Cette montée des tensions intervient dans un contexte marqué par plusieurs attaques graves dans les établissements scolaires. Pour tenter de prévenir l’introduction d’armes, les pouvoirs publics ont lancé au printemps 2025 une vaste campagne de contrôles aléatoires à l’entrée des écoles, collèges et lycées : 6 257 opérations ont été menées en trois mois, aboutissant à la saisie de 364 armes blanches et à 818 conseils de discipline pour port ou intrusion d’armes.

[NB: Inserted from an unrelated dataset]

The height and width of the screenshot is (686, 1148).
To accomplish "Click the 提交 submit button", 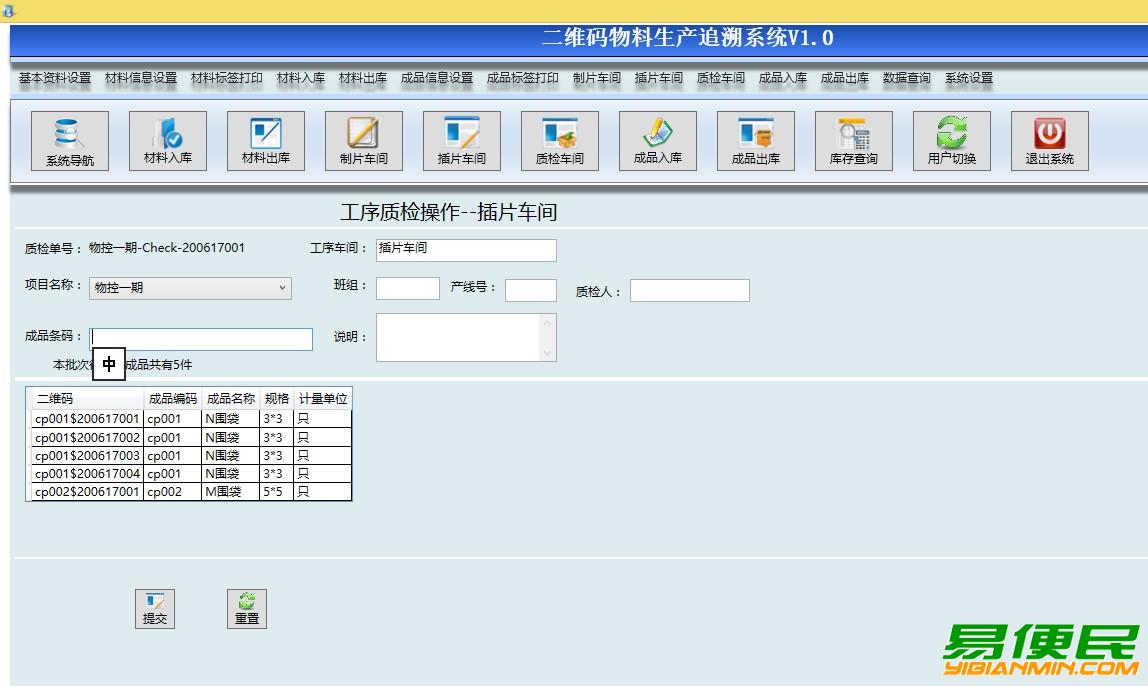I will point(155,608).
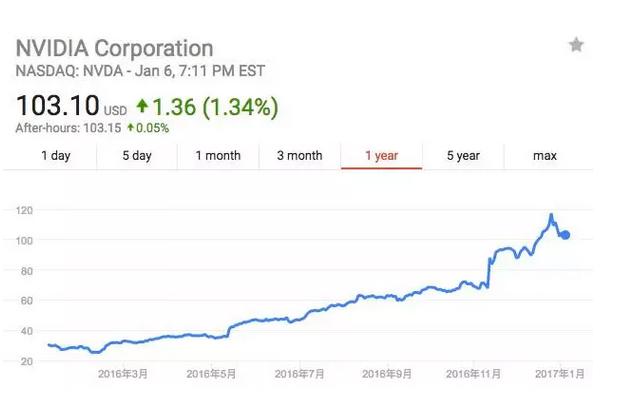This screenshot has width=628, height=396.
Task: Show the max time range
Action: point(545,155)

Depuis la rentrée suivante, ces contrôles se poursuivent dans de nombreux établissements. D’autres dispositifs, comme les portiques de sécurité ou les détecteurs de métaux, sont discutés, mais suscitent des réserves. Des syndicats jugent irréaliste de faire passer tous les élèves un par un chaque matin, en pointant les risques d’attroupements et de perturbation du fonctionnement des établissements.
Au-delà de la question matérielle de la sécurité, de nombreux enseignants alertent sur la dégradation de la santé mentale d’une partie des élèves. Ils réclament davantage de moyens humains, notamment en personnels de santé et de soutien psychologique, estimant que la prévention durable des violences passe aussi par un accompagnement renforcé des jeunes.